European Plasticisers Comments On Recent Publications By Radke Et Al (2018) And Bornehag Et Al (2018)
In the past weeks, two publications by Radke et al (2018) “Phthalate exposure and male reproductive outcomes: A systematic review of the human epidemiologic evidence”, and by Bornehag et al (2018) “Association of Prenatal Phthalate Exposure with Language Development in Early Childhood”, have received some media attention.
European Plasticisers considers that some points concerning these studies should be addressed and corrected.
Regarding Radke et al:
- This is a review of existing and already extensively assessed epidemiological studies related to six phthalates, both those classified for adverse reproductive effects (DEHP, DBP, DIBP, BBP) and those not classified for such effects, following regulatory assessments (DEP, DINP).
- The review by Radke et al (2018) is not “led by the US Environmental Protection Agency” as stated by Chemical Watch, but as stated in the paper itself “ The views expressed are those of the authors and do not necessarily represent the views or policies of the U.S. EPA.”
- The Radke et al conclusion of “moderate evidence” of an association between DINP exposure and male reproductive outcomes, has been reached by using an own and non-validated method to evaluate study quality.

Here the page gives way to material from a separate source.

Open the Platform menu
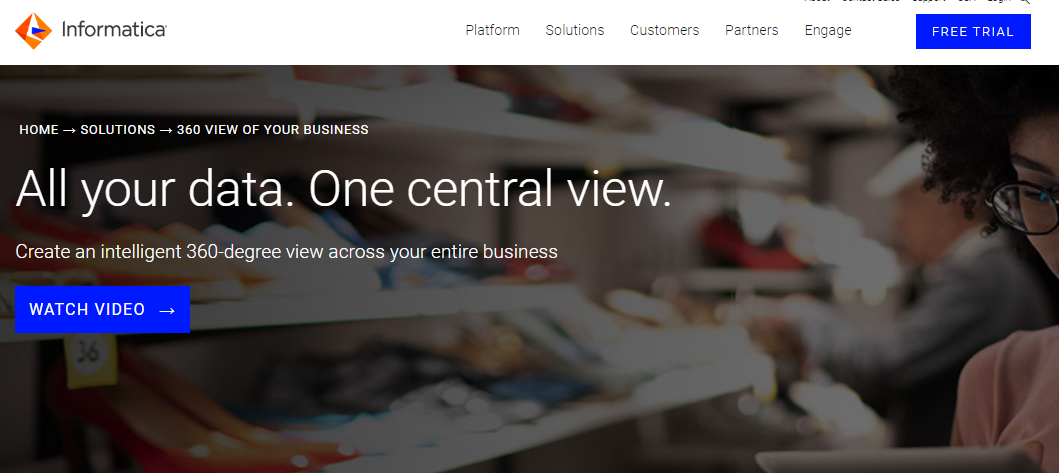 [x=492, y=30]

The publication also makes arbitrary judgements for overall hazard and does not include a review of the extensive database of animal studies on DINP showing a lack of adverse reproductive effects. The conclusions of Radke et al (2018) are therefore not supported by the data.
- Based on a review of all available epidemiological studies as well as animal data (the latter are not taken into account by Radke et al), the recent ECHA RAC opinion (March 2018) concluded that “no classification for DINP for either effects on sexual function and fertility, or for developmental toxicity is warranted”.

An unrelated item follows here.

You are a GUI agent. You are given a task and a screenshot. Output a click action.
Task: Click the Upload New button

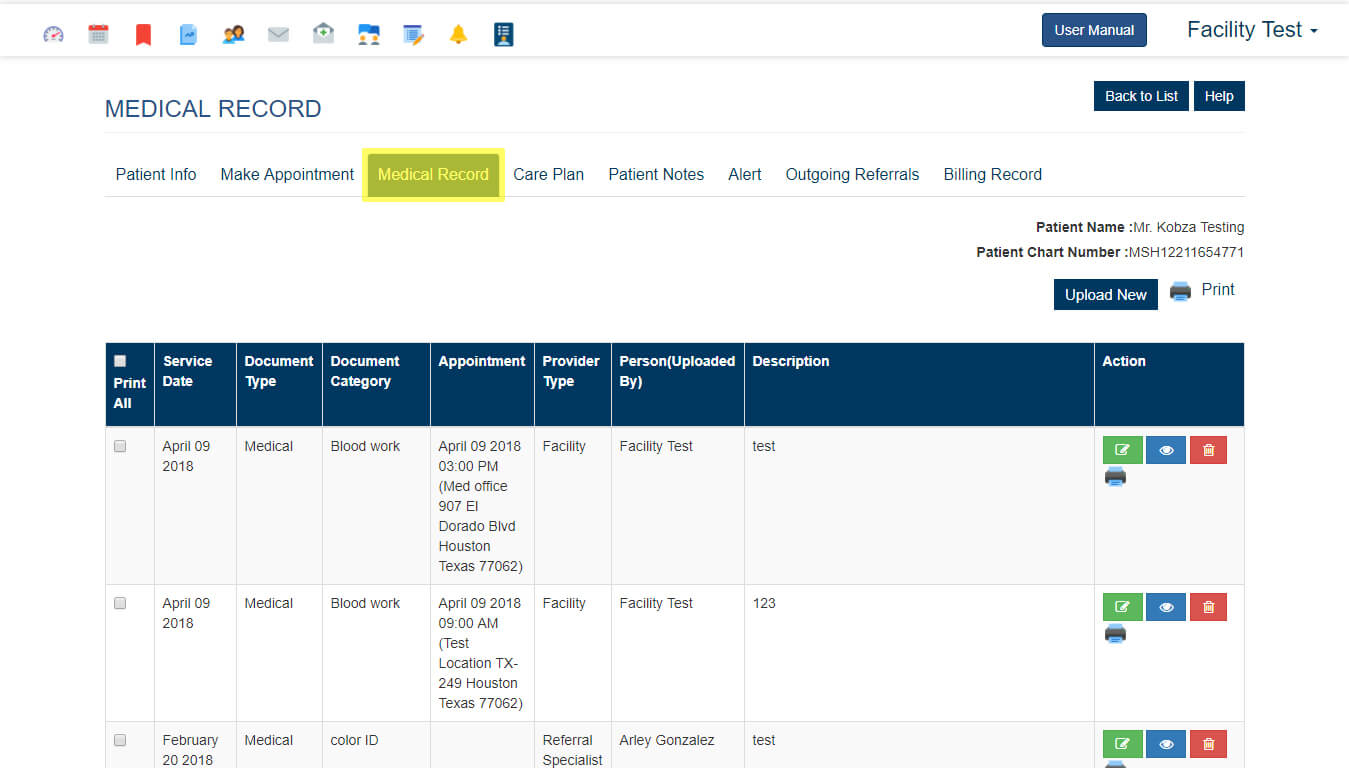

Moreover, the same RAC opinion clearly states that for epidemiological studies relevant to fertility “There is no evidence for effects of DINP on fertility in human”; and for epidemiological studies relevant to developmental effects”: “RAC noted that no clear-cut conclusions can be drawn from the epidemiological studies”. In particular, concerning human data, “among a large number of possible associations between exposure levels and reproductive endpoints, some positive associations were found which were possibly due to random error”.
As a consequence, for developmental effects, “Based on the existing epidemiological studies, no clear conclusions on possible effects of DINP exposure on male reproductive organs or other endpoints can be drawn”.
In their own review, Radke et al do not consider the above-mentioned ECHA RAC opinion based on a three-year assessment of all the available data.
Cefic European Plasticisers and the ACC High Phthalates Panel, are now drafting a letter to the Editor of Environment International, where the paper was published in July 2018, in order to address the inaccuracies and correct the conclusions accordingly.
Concerning the study by Bornehag et al (2018) “Association of Prenatal Phthalate Exposure with Language Development in Early Childhood”, the combination of the results published by Eriksson et al (2012) with the differences in European phthalate exposure levels published by Den Hond et al (2015) implies that, contrary to the claims by Bornehag et al, phthalate exposure levels of children living in Europe do not influence language or communication skill developments in children.
A letter will be sent to the Editor of JAMA Pediatrics to address the inaccuracies and flaws in the publication.